DR: Wow—there’s just so much great music to listen to! I always make an effort to ask my friends what interesting music they’re listening to so I balance what I know with what I don’t know. I think that’s really important in constantly learning and expanding what music you’re aware of. A few albums I’ve listened to in the past week…
Allegresse – Maria Schneider
Mockroot – Tigran Hamasyan
Open, to Love – Paul Bley
To Pimp A Butterfly – Kendrick Lamar
The Offense of the Drum – Arturo O’Farrill, The Afro Latin Jazz Orchestra
Gling-Glo – Björk
Bon Iver – Bon Iver
Highway Rider – Brad Mehldau
Bill Evans: His Last Concert in Germany – Bill Evans Trio
I’m also always listening to classical music… Bach, Brahms, Beethoven, you name it. I love music that balances intellectual inquiry with deep emotional realization.
PCM: What advice would you give to young music students?
DR: I’ll answer this question with an anecdote.

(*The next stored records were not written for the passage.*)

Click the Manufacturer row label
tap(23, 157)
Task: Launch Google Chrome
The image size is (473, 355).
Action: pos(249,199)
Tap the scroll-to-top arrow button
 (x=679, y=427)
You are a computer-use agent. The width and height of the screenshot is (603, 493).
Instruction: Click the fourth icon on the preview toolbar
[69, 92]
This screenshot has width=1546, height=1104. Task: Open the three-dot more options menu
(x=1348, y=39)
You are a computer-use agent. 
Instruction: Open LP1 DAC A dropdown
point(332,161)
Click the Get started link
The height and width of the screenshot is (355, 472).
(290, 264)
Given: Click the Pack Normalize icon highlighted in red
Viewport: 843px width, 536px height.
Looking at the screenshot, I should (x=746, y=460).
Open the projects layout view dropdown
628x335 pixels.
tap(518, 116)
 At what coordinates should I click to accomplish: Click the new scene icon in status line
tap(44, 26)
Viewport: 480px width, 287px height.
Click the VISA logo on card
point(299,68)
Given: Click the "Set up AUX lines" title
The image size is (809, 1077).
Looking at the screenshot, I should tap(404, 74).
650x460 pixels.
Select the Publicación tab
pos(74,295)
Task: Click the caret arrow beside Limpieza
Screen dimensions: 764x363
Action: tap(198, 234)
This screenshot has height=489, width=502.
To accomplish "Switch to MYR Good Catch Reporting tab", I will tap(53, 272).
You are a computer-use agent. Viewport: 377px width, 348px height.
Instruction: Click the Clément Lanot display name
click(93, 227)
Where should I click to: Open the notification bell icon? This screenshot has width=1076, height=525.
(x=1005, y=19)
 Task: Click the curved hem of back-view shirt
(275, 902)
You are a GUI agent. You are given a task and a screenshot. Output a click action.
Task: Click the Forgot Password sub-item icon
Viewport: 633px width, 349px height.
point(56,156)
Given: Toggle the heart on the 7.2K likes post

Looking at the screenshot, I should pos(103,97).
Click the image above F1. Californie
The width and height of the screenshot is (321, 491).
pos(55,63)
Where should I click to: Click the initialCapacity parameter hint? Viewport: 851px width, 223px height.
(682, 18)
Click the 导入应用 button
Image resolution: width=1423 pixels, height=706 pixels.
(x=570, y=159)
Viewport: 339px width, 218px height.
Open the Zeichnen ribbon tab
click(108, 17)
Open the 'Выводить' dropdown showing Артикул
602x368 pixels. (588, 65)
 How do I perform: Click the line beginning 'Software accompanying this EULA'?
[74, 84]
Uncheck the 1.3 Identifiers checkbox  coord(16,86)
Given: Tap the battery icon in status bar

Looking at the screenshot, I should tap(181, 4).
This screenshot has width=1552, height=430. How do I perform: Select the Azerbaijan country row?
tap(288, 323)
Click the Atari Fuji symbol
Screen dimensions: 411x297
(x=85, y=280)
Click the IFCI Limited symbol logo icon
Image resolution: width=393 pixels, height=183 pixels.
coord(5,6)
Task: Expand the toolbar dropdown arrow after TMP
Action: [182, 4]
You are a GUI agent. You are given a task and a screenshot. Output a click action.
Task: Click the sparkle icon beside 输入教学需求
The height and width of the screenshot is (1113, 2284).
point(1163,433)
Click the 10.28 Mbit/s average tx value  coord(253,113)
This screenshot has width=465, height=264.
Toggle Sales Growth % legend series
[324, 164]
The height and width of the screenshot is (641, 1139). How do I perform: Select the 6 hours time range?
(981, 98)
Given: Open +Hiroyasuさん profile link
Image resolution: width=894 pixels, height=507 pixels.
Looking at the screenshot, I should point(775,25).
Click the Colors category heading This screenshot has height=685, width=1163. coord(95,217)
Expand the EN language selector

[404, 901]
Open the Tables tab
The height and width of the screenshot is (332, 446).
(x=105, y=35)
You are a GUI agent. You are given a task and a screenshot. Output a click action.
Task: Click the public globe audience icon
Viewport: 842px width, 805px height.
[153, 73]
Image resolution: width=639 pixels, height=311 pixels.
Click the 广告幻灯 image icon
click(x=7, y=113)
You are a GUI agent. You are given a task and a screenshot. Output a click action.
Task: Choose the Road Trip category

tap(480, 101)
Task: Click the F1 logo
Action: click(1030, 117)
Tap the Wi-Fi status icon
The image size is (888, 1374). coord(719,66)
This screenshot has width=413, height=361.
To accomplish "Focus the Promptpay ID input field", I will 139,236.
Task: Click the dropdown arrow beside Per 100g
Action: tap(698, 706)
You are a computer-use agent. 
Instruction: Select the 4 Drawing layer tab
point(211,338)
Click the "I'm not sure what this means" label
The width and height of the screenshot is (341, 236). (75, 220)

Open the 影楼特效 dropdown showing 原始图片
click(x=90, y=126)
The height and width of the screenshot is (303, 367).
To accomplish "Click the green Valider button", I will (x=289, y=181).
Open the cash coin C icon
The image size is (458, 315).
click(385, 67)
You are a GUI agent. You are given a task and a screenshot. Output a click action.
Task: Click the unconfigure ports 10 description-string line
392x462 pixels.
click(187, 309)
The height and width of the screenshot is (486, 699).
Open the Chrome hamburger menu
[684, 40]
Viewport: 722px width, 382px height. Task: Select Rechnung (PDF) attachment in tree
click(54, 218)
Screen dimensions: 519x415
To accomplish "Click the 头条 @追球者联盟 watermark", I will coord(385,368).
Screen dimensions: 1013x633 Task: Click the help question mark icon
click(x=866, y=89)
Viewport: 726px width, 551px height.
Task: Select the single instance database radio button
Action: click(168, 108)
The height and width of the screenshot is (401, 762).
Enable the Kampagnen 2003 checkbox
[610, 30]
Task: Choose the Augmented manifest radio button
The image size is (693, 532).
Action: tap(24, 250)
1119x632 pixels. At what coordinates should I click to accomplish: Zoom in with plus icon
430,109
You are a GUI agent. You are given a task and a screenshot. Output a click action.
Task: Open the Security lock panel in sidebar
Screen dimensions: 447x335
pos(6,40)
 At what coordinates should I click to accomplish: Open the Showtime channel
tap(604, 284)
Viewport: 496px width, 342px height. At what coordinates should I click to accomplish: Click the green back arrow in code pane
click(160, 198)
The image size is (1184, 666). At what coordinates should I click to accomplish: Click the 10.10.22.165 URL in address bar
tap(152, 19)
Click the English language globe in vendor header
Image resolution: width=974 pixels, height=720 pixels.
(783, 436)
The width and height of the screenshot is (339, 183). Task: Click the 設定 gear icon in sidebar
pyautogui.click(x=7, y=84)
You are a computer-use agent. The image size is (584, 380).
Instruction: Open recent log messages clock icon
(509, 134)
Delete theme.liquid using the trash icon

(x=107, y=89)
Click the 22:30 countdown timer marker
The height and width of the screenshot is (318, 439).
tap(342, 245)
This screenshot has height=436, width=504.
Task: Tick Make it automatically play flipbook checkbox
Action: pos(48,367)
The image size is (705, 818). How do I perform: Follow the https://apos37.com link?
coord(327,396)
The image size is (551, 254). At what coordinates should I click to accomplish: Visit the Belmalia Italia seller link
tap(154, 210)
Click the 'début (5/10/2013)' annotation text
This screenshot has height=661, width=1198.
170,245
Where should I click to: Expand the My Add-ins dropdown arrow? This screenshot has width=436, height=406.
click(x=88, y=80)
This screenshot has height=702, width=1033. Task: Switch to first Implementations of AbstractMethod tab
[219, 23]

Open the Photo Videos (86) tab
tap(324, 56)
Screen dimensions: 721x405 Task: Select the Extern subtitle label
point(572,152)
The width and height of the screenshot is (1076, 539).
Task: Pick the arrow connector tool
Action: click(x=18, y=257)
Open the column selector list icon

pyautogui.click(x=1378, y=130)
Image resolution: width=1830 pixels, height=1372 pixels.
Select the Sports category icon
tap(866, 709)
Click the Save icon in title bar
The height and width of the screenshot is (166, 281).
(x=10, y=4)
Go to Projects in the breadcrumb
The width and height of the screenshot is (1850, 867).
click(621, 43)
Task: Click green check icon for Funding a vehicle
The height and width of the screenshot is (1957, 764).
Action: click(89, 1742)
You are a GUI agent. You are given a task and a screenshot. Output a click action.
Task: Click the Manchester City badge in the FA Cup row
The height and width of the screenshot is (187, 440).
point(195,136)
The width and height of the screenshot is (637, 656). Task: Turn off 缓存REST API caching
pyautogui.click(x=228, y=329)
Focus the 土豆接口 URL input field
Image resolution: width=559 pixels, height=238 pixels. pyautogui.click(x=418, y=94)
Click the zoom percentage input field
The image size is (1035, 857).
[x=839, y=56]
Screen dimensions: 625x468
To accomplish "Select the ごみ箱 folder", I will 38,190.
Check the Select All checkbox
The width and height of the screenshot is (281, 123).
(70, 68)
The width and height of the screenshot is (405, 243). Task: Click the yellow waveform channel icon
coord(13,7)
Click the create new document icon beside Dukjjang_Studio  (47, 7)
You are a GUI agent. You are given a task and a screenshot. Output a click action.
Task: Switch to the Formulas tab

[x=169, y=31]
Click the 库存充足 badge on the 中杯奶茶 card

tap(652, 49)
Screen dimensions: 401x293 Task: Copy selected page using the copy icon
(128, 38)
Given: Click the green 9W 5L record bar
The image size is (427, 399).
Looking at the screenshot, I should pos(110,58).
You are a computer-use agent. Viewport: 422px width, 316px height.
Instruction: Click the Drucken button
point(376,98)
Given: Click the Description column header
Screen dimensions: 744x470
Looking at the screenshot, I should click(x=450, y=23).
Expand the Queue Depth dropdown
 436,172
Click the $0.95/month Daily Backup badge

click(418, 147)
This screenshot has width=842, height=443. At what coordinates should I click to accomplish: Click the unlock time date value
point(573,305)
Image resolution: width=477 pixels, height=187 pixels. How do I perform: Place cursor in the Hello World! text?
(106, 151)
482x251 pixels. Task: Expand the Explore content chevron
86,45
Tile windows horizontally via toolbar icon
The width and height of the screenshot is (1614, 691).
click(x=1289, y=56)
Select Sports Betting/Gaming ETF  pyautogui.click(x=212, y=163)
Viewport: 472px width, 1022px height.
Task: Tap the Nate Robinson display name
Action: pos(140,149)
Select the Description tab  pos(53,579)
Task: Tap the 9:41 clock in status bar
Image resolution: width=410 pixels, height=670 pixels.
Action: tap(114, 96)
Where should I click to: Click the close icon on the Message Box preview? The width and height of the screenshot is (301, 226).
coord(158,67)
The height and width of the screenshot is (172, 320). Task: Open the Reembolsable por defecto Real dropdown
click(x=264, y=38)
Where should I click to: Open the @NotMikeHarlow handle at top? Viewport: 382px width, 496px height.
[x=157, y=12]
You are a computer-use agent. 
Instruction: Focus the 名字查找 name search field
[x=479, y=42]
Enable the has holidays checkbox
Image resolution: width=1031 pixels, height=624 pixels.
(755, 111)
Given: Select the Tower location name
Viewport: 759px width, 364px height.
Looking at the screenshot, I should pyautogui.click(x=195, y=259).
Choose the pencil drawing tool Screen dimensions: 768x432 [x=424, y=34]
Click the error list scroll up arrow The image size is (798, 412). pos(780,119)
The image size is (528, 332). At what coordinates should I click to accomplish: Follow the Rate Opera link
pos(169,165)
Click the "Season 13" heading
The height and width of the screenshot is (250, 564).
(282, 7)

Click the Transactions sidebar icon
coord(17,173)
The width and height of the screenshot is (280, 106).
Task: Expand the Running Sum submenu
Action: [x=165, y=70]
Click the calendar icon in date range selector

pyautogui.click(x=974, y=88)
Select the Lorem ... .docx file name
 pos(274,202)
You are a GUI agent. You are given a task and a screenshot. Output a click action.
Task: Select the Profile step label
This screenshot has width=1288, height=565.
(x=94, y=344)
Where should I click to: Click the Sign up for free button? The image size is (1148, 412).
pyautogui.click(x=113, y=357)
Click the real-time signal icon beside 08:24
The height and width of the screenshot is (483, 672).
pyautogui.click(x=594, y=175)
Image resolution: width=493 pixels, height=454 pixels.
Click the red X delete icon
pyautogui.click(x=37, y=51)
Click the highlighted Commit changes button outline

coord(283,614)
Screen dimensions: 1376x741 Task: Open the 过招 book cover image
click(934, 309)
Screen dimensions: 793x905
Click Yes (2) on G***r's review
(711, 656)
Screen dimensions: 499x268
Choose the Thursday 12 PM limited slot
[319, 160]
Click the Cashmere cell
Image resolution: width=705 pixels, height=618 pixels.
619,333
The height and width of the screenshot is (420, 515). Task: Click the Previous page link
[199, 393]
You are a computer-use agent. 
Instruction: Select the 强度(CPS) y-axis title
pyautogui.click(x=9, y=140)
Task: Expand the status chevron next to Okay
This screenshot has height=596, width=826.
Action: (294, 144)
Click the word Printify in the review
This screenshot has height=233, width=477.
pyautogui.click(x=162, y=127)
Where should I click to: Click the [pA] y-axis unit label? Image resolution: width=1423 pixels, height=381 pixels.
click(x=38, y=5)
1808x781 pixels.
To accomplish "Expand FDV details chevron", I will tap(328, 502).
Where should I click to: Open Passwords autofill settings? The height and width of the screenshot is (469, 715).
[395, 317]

Wycliffe Gordon, an incredible jazz trombonist, educator, and musician, came to Vanderbilt a while back to conduct a masterclass and to perform, and I had the opportunity to not only play for him, but play alongside him. Knowing who he was, the incredible resume he has, and in deep respect for him as a musician, I found myself nearly floundering at the keyboard. I was thinking so much about what to play, that I wasn’t really listening to what was going on around me, and by extension, I really wasn’t playing anywhere near what I was capable of. In my lesson with Jeff Coffin later that day, we talked about what had happened. Jeff looked me dead in the eyes and said, “Look man, you don’t need permission. You don’t need permission to be yourself.”
As soon as he said that, I felt as if the walls I’d constructed around myself—what I’d led myself to believe was possible and impossible—were completely blown away. And so that’s my advice to young music students. Find a balance of reverence for the music and those around you, but do so in a way that allows you to feel free and uninhibited by judgment. At the end of the day, you don’t need permission to be who you are, to create, to discover, to delve into what you find interesting. Live, explore, and create from a place of service and gratitude, authenticity and love.